## Passage shown
— begin —

15. Meetings of Board

(1)The first meeting of the Board must be held at such time and place as the Minister may determine, and subsequent meetings of the Board must be held at such time and place as the Board may determine.
(2)The chairperson may at any time convene a special meeting of the Board, and must do so if so requested in writing -
(a)by the Minister; or
(b)by at least three directors.
(3)At a meeting of the Board -
(a)a majority of the members of the Board forms a quorum;
(b)all questions are decided by a majority of votes of the members present and voting; and
(c)the member presiding has, in the event of an equality of votes, a casting vote in addition to his or her deliberative vote.
(4)Subject to the provisions of section 8(3), the chairperson of the Board presides at all meetings of the Board and in his or her absence, the deputy chairperson must preside.
(5)If both the chairperson and deputy chairperson are absent from any meeting, the members of the Board present must elect one from their number to preside at that meeting and the member so presiding has the powers and perform the functions of the chairperson.[The verb “perform” should be “performs” to be grammatically correct.]
(6)A decision of the Board or an act performed under a direction of the Board is not invalid because of -
(a)a defect in the appointment of a member of the Board;
(b)the existence of a vacancy in the membership of the Board; or
(c)the fact that a person not entitled to sit as a member of the Board was in attendance when the decision was taken or act authorised,

if the decision was taken or act authorised by a majority of the members who were present and entitled to vote at such meeting.

— end —

## Required actions
- 1) Copy the part of the section on Board meetings starting at "(2)The chairperson may" and ending at "least three directors.".
- 2) Using the section on Board meetings, say whether each statement agrees with it. Answer yes or no, and quote the words that decide it.
(a) The Minister sets the time and place of the Board's first meeting.
(b) A written request from two directors obliges the chairperson to call a special meeting.
(c) When votes are tied, the member presiding gets a casting vote.
- 3) Continue the section on Board meetings from where it stops.

## Supplied information
— begin —

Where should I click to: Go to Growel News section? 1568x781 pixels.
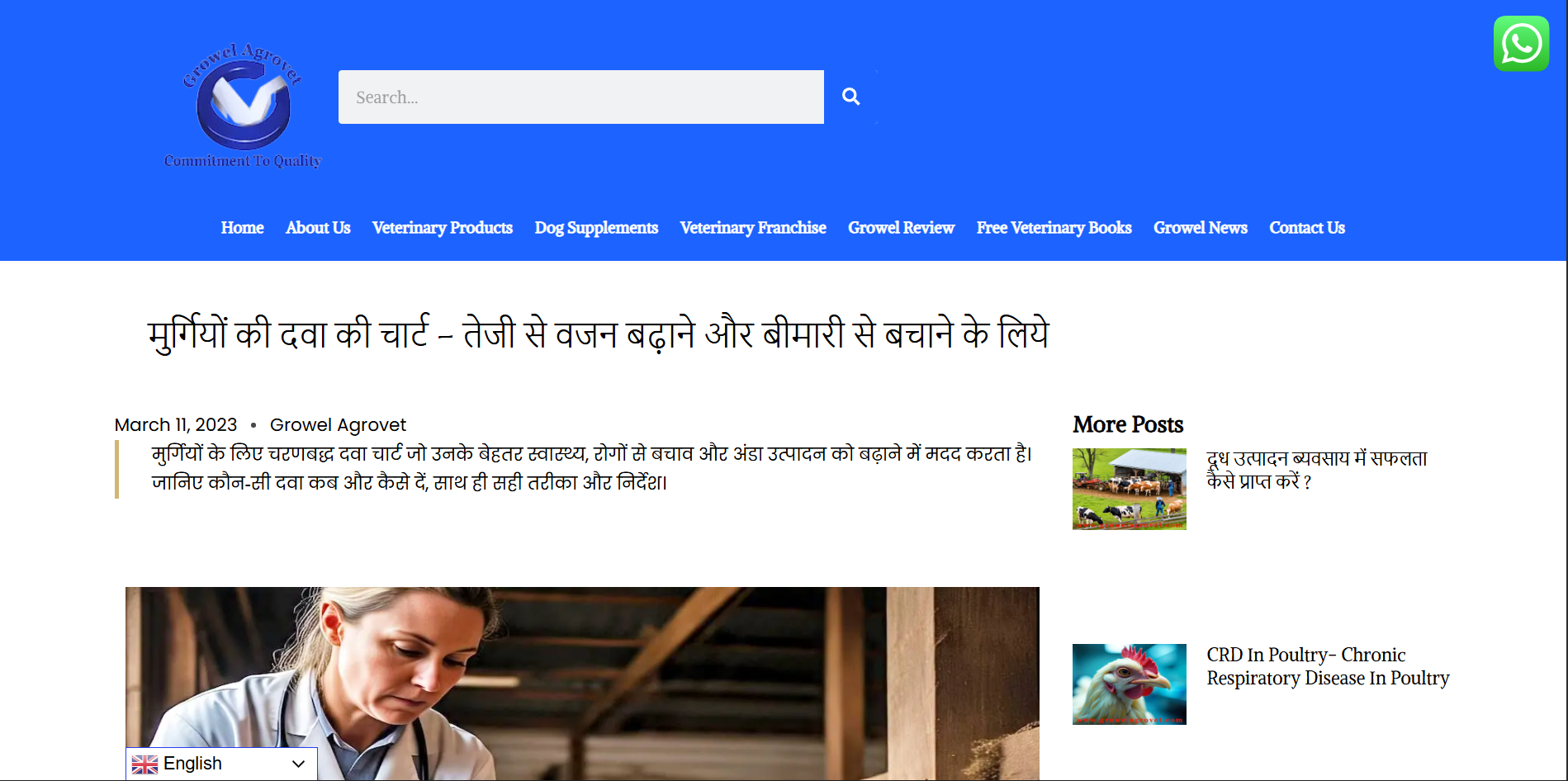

— end —

## Solved tasks
- 1)
(2)The chairperson may at any time convene a special meeting of the Board, and must do so if so requested in writing -
(a)by the Minister; or
(b)by at least three directors.

- 2)
(a) Yes: "The first meeting of the Board must be held at such time and place as the Minister may determine"
(b) No: "by at least three directors."
(c) Yes: "the member presiding has, in the event of an equality of votes, a casting vote in addition to his or her deliberative vote."

- 3)
(7)Despite subsection (3), a resolution of the Board contained in writing and signed by all the directors constitutes a valid decision of the Board as if it had been passed at a meeting of the Board and such resolution must be recorded in the minutes of the first ensuing meeting of the Board.
(8)The chairperson of the Board may, with the written approval of the Board, invite any person who in his or her opinion possesses the necessary expertise in any matter which is under consideration by the Board to take part in such discussions at a meeting of the Board as in the opinion of the chairperson relate to the expertise of such person, but such person may not cast a vote in respect of any matter which is being put to the vote.
(9)The Board may, after consultation with the Minister, make rules relating to convening of, and the procedure at a meeting of the Board of a committee of the Board.

16. Committees of Board

(1)The Board may establish a committee for the purposes of -
(a)advising the Board in the exercise of its powers and performance of its functions; and
(b)performing any function that the Board may delegate to such committee,

but a decision or recommendation of a committee is subject to ratification by the Board.

(2)A committee established under subsection (1) consists of two or more directors appointed by the Board from among its members, and may with the written approval of the Board co-opt persons of special expertise to advise it in the performance of its functions.
(3)The Board must designate one of the committee members as chairperson of that committee.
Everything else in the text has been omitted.